# SET PROBLEM
Give the data lines below as a JSON list of strings, one string per line and no blank lines. Begin at the line that contains "Image resolution: width=682" and stop after the line that contains "(863, 472).".

==== RECORDS PROVIDED ====

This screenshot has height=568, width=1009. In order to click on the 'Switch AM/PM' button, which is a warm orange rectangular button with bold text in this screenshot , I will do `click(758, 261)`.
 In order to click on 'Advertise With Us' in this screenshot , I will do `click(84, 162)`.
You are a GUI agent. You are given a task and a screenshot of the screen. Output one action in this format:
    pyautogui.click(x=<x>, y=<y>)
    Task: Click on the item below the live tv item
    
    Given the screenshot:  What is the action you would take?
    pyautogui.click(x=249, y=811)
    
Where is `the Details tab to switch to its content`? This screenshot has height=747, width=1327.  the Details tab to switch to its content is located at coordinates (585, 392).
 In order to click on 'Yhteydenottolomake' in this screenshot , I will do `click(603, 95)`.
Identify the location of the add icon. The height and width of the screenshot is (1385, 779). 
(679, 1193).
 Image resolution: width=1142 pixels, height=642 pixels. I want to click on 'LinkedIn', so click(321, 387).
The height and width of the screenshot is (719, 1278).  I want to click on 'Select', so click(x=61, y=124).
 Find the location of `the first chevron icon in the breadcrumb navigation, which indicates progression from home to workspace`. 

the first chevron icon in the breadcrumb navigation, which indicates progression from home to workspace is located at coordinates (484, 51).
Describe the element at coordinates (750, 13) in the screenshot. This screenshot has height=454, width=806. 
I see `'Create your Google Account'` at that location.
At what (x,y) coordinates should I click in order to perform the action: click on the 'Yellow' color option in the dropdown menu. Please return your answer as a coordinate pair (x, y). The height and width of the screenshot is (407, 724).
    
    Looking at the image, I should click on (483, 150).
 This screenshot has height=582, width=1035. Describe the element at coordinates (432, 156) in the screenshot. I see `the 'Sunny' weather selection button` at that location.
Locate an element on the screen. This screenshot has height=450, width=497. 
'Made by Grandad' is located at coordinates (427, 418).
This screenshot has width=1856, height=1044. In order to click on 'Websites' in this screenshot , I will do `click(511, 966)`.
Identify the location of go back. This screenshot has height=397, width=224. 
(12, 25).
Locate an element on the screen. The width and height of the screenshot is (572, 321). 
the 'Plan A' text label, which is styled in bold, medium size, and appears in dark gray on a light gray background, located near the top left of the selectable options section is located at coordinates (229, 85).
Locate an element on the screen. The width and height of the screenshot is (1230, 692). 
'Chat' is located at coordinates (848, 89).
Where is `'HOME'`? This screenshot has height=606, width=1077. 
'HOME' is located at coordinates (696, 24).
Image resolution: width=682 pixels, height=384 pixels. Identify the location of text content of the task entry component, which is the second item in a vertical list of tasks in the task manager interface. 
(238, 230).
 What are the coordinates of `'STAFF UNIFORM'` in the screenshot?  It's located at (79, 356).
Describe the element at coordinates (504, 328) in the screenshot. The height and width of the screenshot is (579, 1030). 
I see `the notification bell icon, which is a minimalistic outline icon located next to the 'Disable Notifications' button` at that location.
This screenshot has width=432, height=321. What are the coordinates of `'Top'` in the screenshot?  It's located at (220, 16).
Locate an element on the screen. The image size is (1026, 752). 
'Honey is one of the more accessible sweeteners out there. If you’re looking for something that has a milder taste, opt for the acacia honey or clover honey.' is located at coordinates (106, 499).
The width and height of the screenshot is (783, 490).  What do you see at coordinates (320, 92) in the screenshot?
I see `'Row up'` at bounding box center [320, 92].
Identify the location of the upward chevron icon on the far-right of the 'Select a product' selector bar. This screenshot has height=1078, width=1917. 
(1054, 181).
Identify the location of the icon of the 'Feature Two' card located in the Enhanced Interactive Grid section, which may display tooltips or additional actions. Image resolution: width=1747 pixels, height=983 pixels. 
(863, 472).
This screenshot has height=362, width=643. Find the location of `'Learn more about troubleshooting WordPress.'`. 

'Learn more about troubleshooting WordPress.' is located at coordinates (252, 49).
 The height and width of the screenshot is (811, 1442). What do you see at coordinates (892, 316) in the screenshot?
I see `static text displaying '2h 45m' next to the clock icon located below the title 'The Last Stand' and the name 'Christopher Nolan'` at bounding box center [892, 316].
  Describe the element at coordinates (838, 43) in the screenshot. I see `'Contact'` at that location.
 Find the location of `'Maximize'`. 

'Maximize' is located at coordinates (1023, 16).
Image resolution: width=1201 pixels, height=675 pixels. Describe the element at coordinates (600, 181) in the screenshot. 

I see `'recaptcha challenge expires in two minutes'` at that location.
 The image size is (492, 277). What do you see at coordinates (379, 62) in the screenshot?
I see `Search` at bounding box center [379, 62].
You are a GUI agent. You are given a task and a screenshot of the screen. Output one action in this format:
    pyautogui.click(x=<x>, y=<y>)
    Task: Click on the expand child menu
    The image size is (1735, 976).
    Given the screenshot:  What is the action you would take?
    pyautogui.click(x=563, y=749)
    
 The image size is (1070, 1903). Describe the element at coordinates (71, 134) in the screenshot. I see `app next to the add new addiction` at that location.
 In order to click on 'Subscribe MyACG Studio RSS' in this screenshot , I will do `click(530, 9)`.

====

# REPLY TO THE TASK
[
  "Image resolution: width=682 pixels, height=384 pixels. Identify the location of text content of the task entry component, which is the second item in a vertical list of tasks in the task manager interface. ",
  "(238, 230).",
  " What are the coordinates of `'STAFF UNIFORM'` in the screenshot?  It's located at (79, 356).",
  "Describe the element at coordinates (504, 328) in the screenshot. The height and width of the screenshot is (579, 1030). ",
  "I see `the notification bell icon, which is a minimalistic outline icon located next to the 'Disable Notifications' button` at that location.",
  "This screenshot has width=432, height=321. What are the coordinates of `'Top'` in the screenshot?  It's located at (220, 16).",
  "Locate an element on the screen. The image size is (1026, 752). ",
  "'Honey is one of the more accessible sweeteners out there. If you’re looking for something that has a milder taste, opt for the acacia honey or clover honey.' is located at coordinates (106, 499).",
  "The width and height of the screenshot is (783, 490).  What do you see at coordinates (320, 92) in the screenshot?",
  "I see `'Row up'` at bounding box center [320, 92].",
  "Identify the location of the upward chevron icon on the far-right of the 'Select a product' selector bar. This screenshot has height=1078, width=1917. ",
  "(1054, 181).",
  "Identify the location of the icon of the 'Feature Two' card located in the Enhanced Interactive Grid section, which may display tooltips or additional actions. Image resolution: width=1747 pixels, height=983 pixels. ",
  "(863, 472)."
]